Stored data entries:
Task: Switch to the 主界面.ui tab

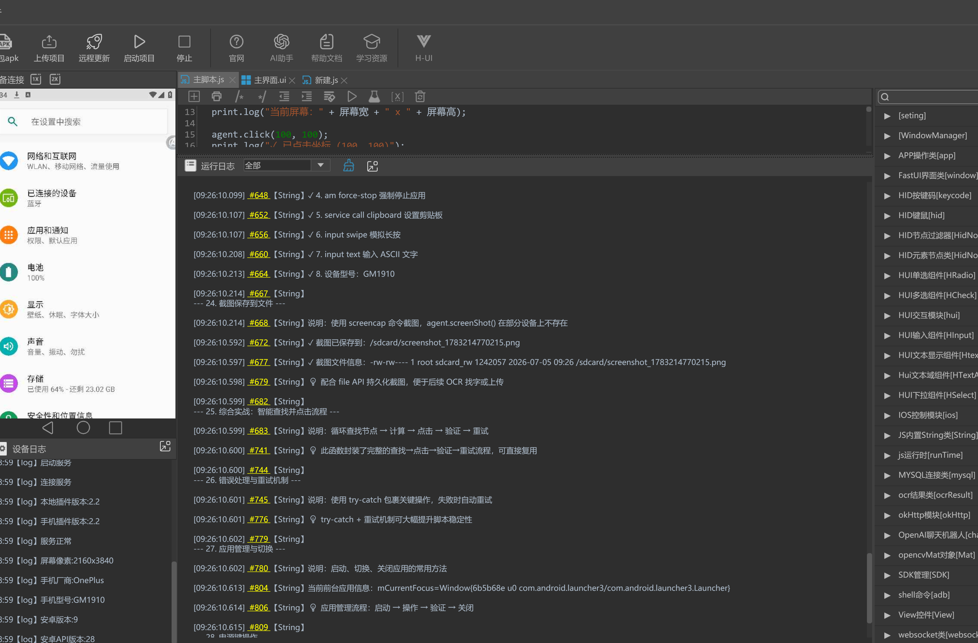Action: [264, 80]
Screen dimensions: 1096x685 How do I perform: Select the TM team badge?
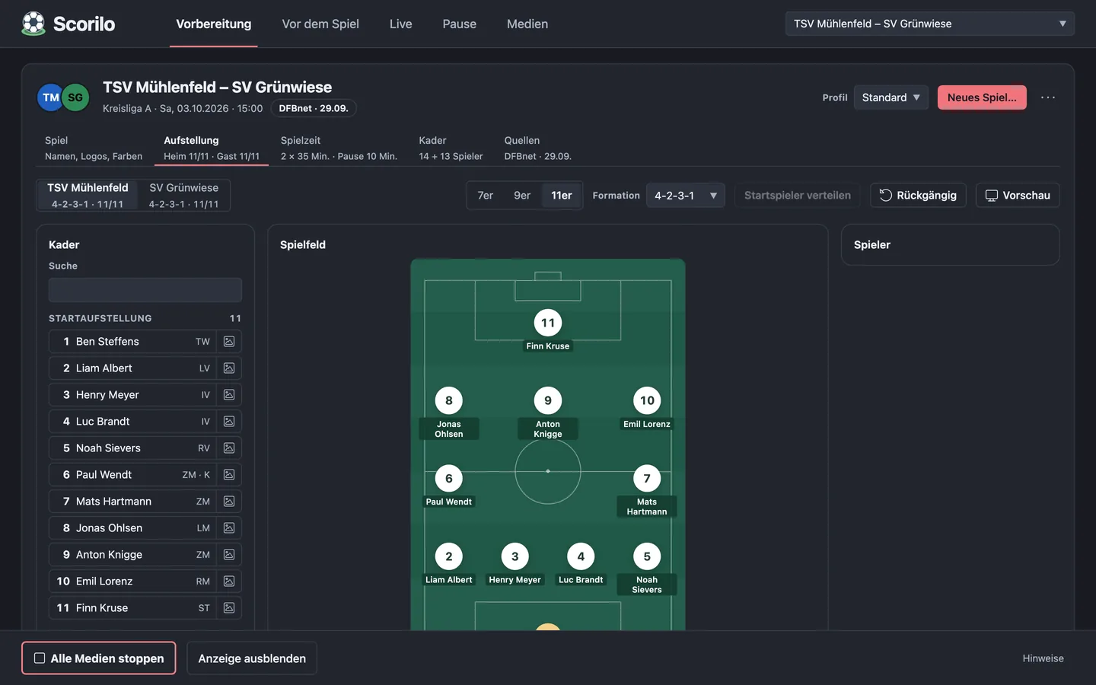tap(51, 97)
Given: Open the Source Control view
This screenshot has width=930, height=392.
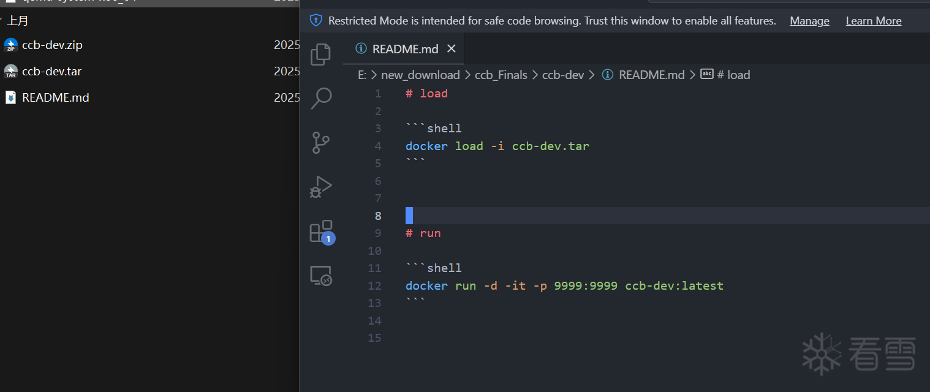Looking at the screenshot, I should (x=320, y=143).
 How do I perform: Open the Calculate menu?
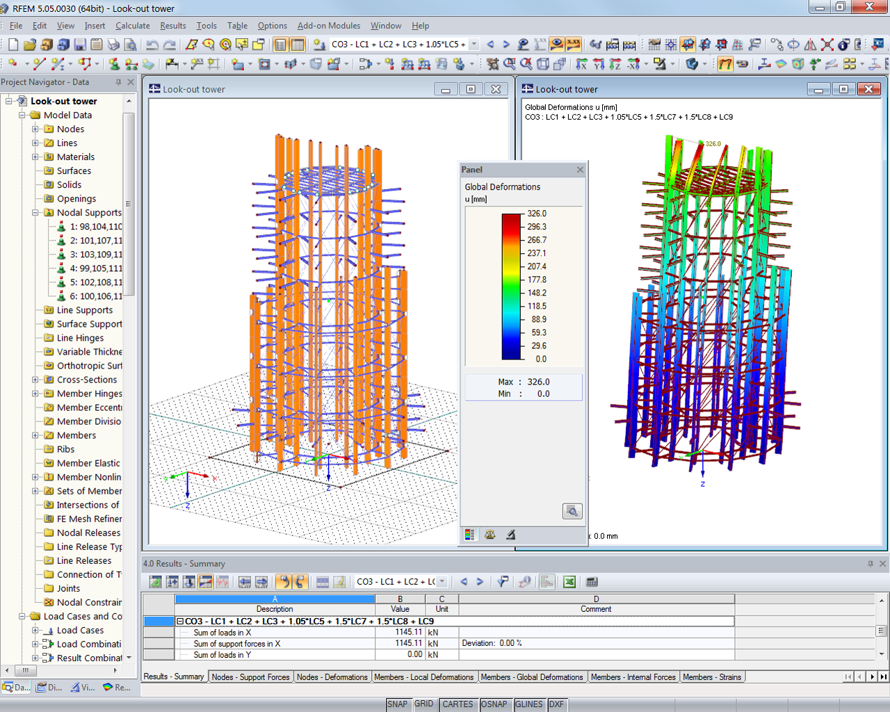tap(132, 26)
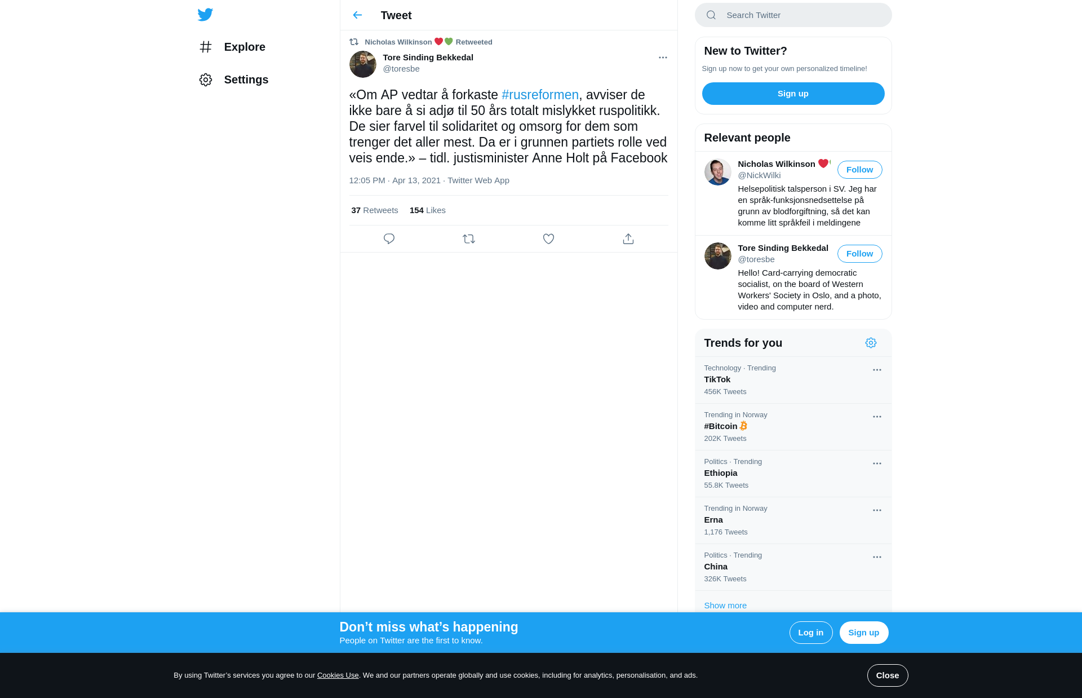The width and height of the screenshot is (1082, 698).
Task: Expand options for the TikTok trend
Action: [x=877, y=370]
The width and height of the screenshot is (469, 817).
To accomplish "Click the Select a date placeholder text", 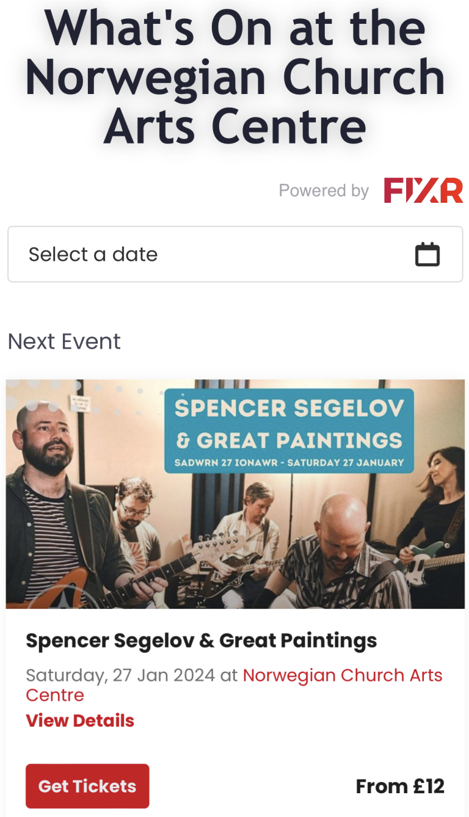I will pyautogui.click(x=93, y=254).
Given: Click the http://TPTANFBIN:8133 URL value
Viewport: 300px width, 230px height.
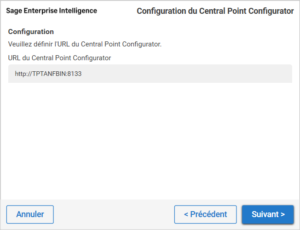Looking at the screenshot, I should pyautogui.click(x=48, y=74).
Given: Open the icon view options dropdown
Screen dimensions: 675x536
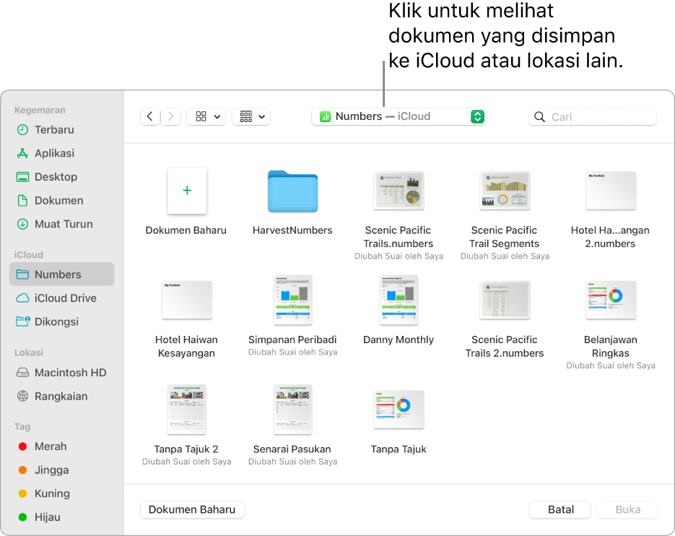Looking at the screenshot, I should pyautogui.click(x=206, y=116).
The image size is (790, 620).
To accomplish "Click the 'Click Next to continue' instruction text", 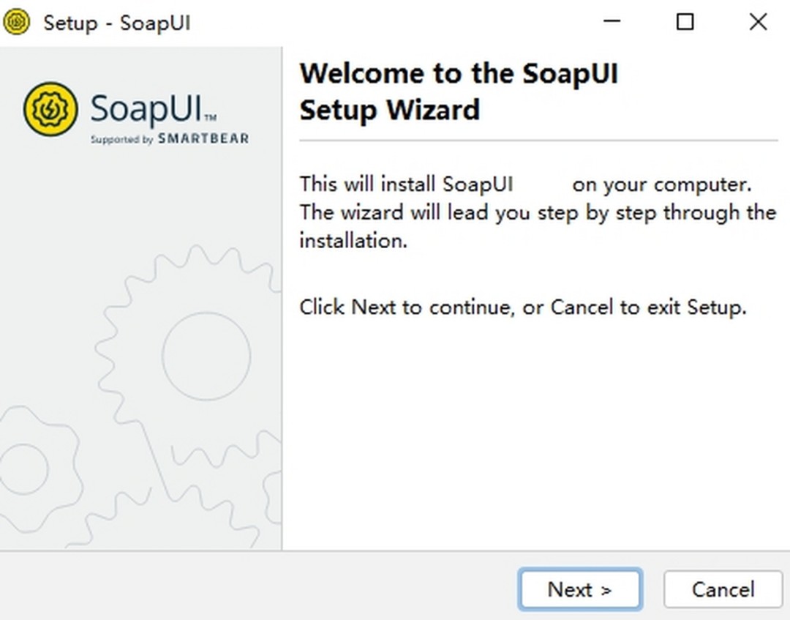I will [x=523, y=307].
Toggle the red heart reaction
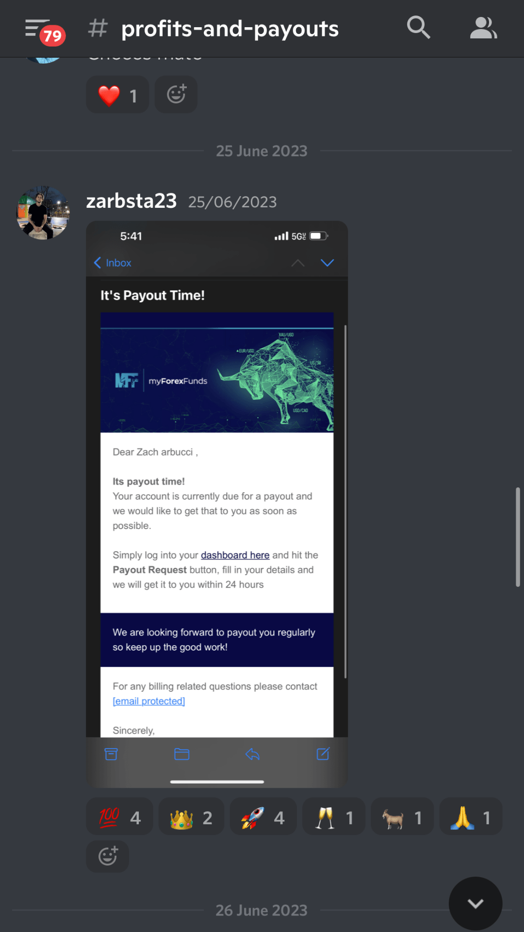This screenshot has width=524, height=932. (117, 94)
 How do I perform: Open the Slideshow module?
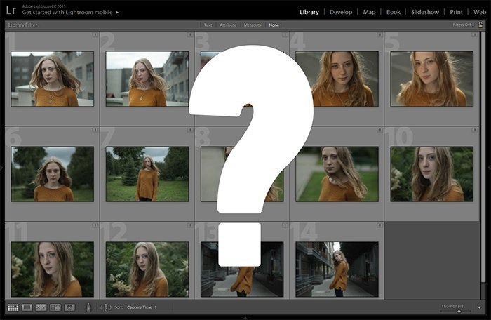pyautogui.click(x=425, y=12)
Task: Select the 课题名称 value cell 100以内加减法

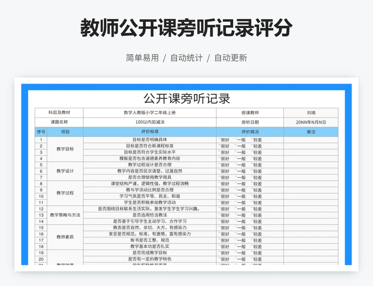Action: 150,122
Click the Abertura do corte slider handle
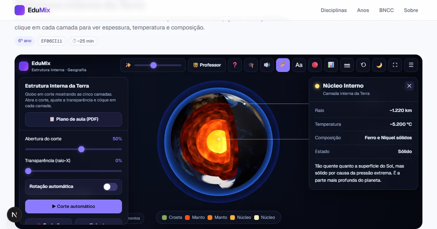Screen dimensions: 437x229 [x=82, y=149]
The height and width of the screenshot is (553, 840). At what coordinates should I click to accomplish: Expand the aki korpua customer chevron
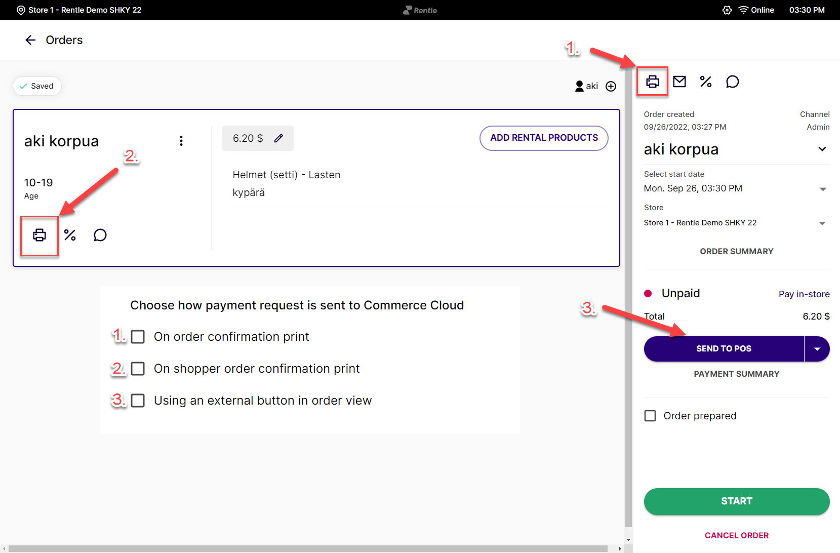pos(822,149)
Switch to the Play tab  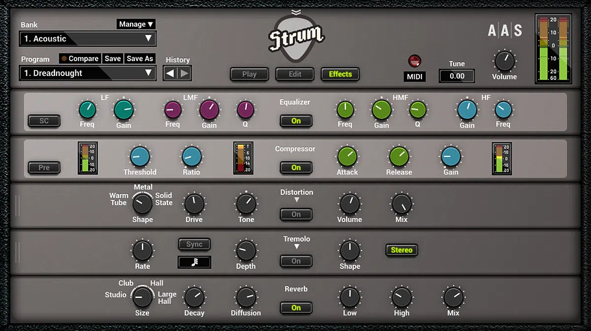click(249, 74)
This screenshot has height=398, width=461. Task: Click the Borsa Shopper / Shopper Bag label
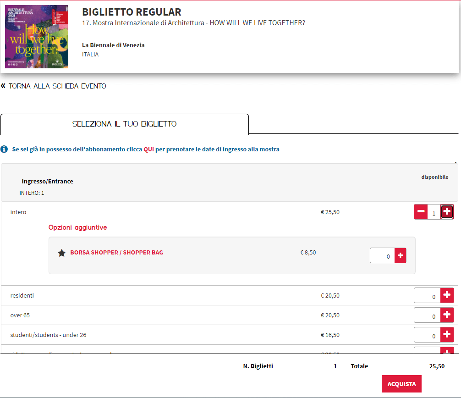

Goal of the exercise: The answer must consist solely of the lines from the first line of the records through the line containing "The width and height of the screenshot is (469, 817).", reproduced exactly and without the pictures.

Response to this exercise:
Task: Switch to the 主界面.ui tab

Action: [264, 80]
Screen dimensions: 1096x685 How do I perform: Select the TM team badge?
tap(51, 97)
Given: Open the Source Control view
This screenshot has width=930, height=392.
Looking at the screenshot, I should (x=320, y=143).
 How do I perform: Open the Calculate menu?
tap(132, 26)
The width and height of the screenshot is (1082, 698).
Task: Expand options for the TikTok trend
Action: [x=877, y=370]
The width and height of the screenshot is (469, 817).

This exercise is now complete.